-------- Page excerpt --------

Radioactive Waste 111 - U.S. Army Wants to Walk Away From Contaminated Jefferson Proving Ground

Radioactive Waste 111 - U.S. Army Wants to Walk Away From Contaminated Jefferson Proving Ground

         The Jefferson Proving Grounds in southern Indiana was used by the Army as a firing range from World War II until the 1990s. Artillery units fired millions of rounds into the range, many with armor penetrating depleted uranium. It is estimated that one and a half million depleted uranium penetrating rods still remain on the surface or in the ground. There may be more than one hundred and sixty thousand pounds of depleted uranium at the JPG. Up to five million conventional shells failed to explode and still have live detonators, primers or fuses. In 1995, the Army stopped using the JPG and moved testing to the Yuma Proving Grounds in Arizona. Depleted uranium has also been used in testing at the Aberdeen Proving Ground in Maryland.

          The Army is requesting that the Nuclear Regulatory Commission cancel the Army license for the JPG so that the Army can stop environmental testing at the Proving Ground. The Army issued a decommissioning plan that claims that the two thousand acre "hot zone" in the fifty thousand acres of the JPG is too dangerous to deal with. Their proposed solution is to just fence off the "hot zone" and leave it. They would, of course, post signs that say "Caution, Radioactive Materials."

          Local residents are afraid that the deplete uranium from the munitions will leach into the ground water and pollute water from wells in the area. They even say that the shells and rods might be carried off the site by swollen creeks and rivers during heavy rains. Experts point out that the depleted uranium is much less radioactive than the weapons grade uranium and plutonium used in nuclear weapons. They say that depleted uranium corrodes very slowly and it would take decades for the depleted uranium in the JPG to make its way to the water table.

-------- Data excerpts --------

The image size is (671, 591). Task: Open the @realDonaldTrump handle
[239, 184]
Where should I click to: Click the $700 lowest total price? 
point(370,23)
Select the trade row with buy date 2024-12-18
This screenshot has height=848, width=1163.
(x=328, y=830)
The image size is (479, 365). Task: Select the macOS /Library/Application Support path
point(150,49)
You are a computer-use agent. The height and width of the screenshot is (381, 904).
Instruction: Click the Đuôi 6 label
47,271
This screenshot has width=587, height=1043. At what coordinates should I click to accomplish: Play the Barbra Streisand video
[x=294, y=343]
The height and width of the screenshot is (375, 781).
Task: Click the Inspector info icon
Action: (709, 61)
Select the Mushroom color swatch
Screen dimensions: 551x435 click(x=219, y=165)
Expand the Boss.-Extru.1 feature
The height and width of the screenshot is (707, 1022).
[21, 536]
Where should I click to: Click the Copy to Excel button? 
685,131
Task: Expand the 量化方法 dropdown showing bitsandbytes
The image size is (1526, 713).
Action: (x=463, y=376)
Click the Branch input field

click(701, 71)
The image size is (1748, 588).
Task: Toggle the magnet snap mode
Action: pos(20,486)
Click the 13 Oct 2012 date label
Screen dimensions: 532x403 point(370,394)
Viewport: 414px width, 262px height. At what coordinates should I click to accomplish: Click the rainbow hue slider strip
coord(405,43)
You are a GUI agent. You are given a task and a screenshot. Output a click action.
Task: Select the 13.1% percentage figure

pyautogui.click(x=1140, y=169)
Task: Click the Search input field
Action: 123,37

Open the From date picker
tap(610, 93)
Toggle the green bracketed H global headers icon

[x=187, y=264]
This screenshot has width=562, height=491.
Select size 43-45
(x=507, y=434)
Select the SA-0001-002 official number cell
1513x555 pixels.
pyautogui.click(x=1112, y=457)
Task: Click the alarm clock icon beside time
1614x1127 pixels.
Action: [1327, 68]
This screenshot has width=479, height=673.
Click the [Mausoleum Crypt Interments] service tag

--------

__The problem__.
Would you print the passage of the Jefferson Proving Ground article that opens with the words containing "Local residents are" and closes with "the water table."?

__Reply__.
Local residents are afraid that the deplete uranium from the munitions will leach into the ground water and pollute water from wells in the area. They even say that the shells and rods might be carried off the site by swollen creeks and rivers during heavy rains. Experts point out that the depleted uranium is much less radioactive than the weapons grade uranium and plutonium used in nuclear weapons. They say that depleted uranium corrodes very slowly and it would take decades for the depleted uranium in the JPG to make its way to the water table.